Fig. 5 shows the results. Obviously, a high detection voltage was obtained in the present invention heat-treated in nitrogen, confirming the superiority of the current sensor using the laminated magnetic core of the present invention. It was confirmed by a transmission electron microscope that the structure was substantially 100 nm or less in any of the heat treatment atmospheres. Further, even if the treated product in nitrogen is heat-treated in argon instead of nitrogen, μ is almost the same as that in nitrogen.
It was also confirmed that m and output voltage were obtained.

[0022]

The thin plate of the present invention described above is excellent in soft magnetic properties and can be applied to all magnetic applications requiring high magnetic permeability. When applied to a current transformer or the like that requires a particularly high magnetic permeability, the magnetic core obtained by laminating the thin plates can reduce the size of the device and reduce the number of turns of the windings with respect to the magnetic core, and thus have a great industrial value.

[Brief description of the drawings]

FIG. 1 is a diagram illustrating an example of a current transformer.

FIG. 2 is a diagram showing an example of a distribution of element concentrations on the surface of a magnetic core according to the present invention.

FIG. 3 is a diagram showing an example of a distribution of element concentrations on the surface of a magnetic core of a comparative example.

FIG. 4 is a diagram showing an example of a distribution of element concentrations on the surface of a magnetic core of a comparative example.

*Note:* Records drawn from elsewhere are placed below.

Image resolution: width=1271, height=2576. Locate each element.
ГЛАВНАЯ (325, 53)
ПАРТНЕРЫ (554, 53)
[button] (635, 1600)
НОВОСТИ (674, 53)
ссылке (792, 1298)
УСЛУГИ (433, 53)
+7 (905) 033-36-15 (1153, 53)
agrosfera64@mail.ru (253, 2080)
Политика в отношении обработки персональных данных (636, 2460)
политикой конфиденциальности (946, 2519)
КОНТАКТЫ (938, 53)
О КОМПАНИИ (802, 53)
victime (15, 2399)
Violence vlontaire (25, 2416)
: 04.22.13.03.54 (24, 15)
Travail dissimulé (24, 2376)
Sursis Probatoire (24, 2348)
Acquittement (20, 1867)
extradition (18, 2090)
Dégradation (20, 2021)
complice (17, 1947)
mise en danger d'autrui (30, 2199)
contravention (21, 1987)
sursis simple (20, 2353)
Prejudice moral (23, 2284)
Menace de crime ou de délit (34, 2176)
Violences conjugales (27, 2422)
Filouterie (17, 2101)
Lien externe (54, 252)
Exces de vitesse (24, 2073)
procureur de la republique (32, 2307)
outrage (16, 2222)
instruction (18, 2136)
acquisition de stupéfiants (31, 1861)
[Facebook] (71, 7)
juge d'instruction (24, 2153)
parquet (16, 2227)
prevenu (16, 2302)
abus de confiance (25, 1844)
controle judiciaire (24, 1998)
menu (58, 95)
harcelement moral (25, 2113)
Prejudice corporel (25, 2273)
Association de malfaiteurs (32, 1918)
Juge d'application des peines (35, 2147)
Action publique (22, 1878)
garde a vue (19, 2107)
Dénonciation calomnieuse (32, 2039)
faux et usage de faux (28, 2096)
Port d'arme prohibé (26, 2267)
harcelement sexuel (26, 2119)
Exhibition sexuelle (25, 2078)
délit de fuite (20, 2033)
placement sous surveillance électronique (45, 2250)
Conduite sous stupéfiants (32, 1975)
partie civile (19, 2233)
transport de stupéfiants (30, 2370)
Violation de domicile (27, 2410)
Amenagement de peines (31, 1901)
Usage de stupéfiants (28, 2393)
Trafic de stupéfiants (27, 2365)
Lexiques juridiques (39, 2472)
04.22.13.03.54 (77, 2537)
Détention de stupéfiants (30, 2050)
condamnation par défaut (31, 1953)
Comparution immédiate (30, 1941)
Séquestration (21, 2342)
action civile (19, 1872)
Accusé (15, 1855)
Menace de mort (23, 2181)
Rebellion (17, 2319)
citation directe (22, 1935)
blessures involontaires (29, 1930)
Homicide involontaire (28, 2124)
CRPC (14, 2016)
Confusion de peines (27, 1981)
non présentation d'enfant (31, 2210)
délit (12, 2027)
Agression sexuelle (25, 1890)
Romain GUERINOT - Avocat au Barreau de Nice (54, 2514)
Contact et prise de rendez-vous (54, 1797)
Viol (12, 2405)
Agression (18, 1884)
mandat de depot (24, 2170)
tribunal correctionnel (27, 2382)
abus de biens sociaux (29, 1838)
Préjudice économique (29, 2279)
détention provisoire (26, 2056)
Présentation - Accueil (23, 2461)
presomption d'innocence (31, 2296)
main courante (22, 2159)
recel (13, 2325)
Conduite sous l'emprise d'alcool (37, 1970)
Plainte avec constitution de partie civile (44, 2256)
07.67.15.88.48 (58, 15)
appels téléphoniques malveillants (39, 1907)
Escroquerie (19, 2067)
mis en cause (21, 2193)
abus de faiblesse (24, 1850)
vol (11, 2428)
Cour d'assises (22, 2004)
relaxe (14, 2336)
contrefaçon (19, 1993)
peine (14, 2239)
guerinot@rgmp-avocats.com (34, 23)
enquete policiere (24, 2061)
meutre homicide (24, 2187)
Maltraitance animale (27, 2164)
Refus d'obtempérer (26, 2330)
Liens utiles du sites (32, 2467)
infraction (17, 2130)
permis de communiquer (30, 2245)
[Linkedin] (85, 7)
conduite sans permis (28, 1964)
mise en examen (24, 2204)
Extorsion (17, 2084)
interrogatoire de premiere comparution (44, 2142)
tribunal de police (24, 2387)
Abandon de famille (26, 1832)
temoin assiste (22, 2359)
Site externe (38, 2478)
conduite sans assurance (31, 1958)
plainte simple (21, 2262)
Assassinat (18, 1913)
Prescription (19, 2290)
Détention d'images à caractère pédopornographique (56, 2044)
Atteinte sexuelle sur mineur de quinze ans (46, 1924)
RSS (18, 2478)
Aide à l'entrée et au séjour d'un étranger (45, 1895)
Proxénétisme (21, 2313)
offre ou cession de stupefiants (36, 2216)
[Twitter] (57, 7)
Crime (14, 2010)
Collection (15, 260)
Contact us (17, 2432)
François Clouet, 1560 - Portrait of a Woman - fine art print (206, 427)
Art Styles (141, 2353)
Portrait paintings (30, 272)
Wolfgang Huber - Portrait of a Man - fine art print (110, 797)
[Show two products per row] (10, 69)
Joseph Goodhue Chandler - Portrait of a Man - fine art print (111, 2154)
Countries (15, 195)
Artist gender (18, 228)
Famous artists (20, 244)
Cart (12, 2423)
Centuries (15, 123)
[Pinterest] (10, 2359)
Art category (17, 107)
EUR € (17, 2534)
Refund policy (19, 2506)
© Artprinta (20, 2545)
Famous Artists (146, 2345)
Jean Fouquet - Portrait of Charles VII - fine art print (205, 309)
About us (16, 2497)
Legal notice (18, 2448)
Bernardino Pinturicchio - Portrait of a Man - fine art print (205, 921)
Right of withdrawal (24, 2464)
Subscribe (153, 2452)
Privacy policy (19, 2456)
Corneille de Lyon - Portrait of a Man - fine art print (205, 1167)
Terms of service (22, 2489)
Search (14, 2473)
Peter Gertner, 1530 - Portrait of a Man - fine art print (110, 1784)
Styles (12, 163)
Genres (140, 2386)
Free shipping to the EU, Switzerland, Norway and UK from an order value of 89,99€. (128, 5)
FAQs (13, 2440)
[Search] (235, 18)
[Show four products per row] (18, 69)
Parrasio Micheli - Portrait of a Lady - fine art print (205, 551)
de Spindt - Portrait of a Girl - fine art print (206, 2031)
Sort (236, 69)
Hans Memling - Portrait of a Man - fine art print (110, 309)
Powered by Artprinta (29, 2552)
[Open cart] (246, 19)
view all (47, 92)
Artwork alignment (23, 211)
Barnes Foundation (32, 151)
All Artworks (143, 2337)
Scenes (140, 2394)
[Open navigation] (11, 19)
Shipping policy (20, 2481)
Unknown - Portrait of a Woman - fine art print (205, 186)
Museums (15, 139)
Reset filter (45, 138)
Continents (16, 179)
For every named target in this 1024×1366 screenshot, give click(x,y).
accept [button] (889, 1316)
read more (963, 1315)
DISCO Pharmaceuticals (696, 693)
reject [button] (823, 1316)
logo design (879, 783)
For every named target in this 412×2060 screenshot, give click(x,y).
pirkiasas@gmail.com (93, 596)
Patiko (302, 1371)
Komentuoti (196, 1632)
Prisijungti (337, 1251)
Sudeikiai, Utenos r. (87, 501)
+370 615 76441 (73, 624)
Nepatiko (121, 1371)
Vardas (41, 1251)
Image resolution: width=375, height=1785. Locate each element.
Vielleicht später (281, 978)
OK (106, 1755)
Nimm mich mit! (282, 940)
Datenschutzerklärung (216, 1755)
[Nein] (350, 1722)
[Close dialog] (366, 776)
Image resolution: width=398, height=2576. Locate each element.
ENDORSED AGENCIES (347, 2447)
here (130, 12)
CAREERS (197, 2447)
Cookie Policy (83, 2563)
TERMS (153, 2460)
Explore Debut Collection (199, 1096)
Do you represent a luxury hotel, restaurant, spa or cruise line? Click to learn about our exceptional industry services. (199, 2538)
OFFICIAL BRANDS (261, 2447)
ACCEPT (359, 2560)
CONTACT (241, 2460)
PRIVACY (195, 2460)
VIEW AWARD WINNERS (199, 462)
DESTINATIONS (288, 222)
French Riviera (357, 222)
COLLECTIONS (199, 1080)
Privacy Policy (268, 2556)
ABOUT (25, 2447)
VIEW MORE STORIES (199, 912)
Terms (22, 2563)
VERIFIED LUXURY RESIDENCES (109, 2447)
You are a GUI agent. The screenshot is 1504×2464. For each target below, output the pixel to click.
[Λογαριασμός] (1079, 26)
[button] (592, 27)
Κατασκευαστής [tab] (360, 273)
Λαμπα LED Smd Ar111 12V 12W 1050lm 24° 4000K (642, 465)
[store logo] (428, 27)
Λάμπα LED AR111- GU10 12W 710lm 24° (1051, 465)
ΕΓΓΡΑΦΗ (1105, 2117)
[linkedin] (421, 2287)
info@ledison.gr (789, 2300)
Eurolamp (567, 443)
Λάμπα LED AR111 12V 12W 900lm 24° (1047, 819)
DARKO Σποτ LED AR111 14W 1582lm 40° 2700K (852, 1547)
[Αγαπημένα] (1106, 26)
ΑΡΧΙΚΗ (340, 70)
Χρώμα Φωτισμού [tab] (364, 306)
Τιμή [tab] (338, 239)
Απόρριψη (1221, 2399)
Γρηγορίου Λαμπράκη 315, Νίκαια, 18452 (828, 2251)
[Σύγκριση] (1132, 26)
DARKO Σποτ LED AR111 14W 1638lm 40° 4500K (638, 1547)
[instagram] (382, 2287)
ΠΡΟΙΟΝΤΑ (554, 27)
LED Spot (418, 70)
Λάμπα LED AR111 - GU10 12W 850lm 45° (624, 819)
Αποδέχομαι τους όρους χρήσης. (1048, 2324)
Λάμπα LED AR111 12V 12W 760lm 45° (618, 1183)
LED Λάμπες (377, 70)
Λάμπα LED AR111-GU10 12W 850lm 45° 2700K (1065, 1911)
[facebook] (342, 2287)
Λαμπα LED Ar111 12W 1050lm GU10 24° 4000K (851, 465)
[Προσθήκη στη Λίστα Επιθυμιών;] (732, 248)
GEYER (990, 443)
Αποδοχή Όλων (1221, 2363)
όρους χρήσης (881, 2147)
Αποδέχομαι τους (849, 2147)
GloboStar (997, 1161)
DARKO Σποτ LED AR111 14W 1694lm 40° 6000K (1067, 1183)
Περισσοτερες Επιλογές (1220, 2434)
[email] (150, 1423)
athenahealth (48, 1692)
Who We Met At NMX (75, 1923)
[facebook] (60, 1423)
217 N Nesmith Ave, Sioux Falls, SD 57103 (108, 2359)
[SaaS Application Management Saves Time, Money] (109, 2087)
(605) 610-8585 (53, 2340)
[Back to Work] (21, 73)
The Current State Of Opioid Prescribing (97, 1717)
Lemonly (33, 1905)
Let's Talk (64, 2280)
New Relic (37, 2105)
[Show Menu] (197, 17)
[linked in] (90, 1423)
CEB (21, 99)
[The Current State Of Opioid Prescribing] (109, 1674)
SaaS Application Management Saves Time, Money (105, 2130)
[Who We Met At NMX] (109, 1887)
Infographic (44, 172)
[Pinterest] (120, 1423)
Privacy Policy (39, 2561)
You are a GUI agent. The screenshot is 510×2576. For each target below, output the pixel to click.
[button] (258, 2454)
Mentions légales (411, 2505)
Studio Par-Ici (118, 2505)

FIG. 5 is a diagram in which a detection voltage is measured assuming the current transformer of the present invention.

[Explanation of symbols]

 1 wire, 2 windings

Claims (5)

[Claims] 1. An Fe-based nanocrystalline alloy containing 3% or less by atomic% of Cu and having a structure of fine crystal grains of 100 nm or less, and at a position deeper than 10 nm from the surface in terms of SiO ₂ ,
A soft magnetic thin plate wherein the atomic concentration of Fe is higher than that of oxygen and the peak of the atomic concentration of Cu is recognized at a position deeper than 5 nm from the surface. 2. The soft magnetic thin plate according to claim 1, wherein the total amount of metalloid elements is 5% or more in atomic%. 3. A magnetic core obtained by laminating the soft magnetic thin plates according to claim 1 or 2. 4. A current transformer using the magnetic core according to claim 3. 5. An atomic percentage of Cu capable of expressing a nanocrystalline structure.
Laminate Fe-based amorphous ribbon containing 3% or less, heat it in a non-reactive gas atmosphere and crystallize it.At a position deeper than 10 nm from the surface in terms of SiO ₂ , the concentration of Fe is higher than oxygen, A method for manufacturing a magnetic core, characterized in that control is performed so that a peak of Cu atomic concentration is recognized at a position deeper than 5 nm.